# WHAT TO PRODUCE
Your task is to reproduce exactly the lines from the one containing "Image resolution: width=1471" through the last line below, both ends included, and nothing else, with no pictures.

------------------------------------------------------------

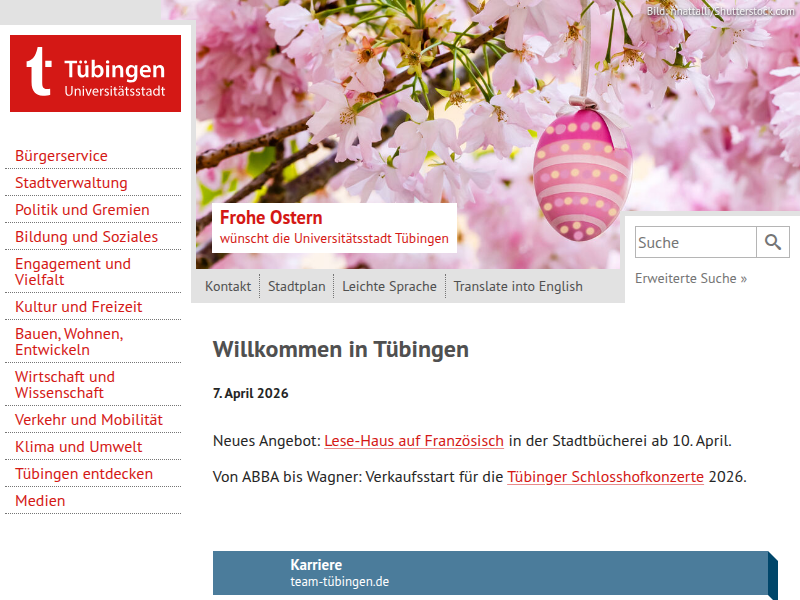Viewport: 800px width, 600px height.
Task: Select Bildung und Soziales in sidebar
Action: pyautogui.click(x=86, y=237)
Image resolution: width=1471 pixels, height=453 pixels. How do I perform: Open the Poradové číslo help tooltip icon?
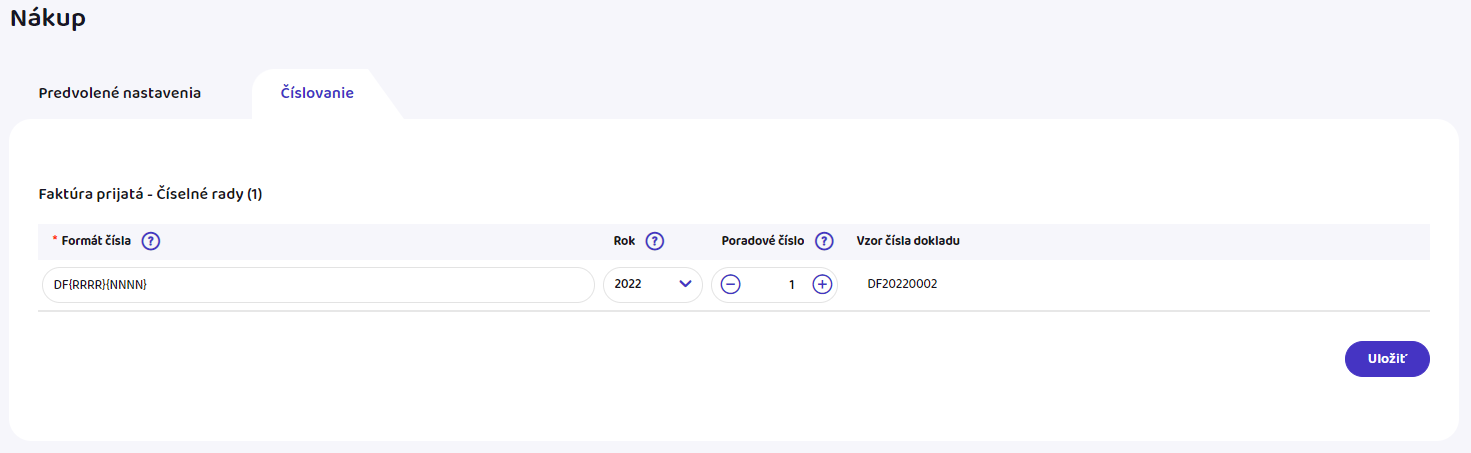[824, 241]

------------------------------------------------------------

# EXERCISE RESPONSE
Image resolution: width=1471 pixels, height=453 pixels. How do I perform: Open the Poradové číslo help tooltip icon?
[824, 241]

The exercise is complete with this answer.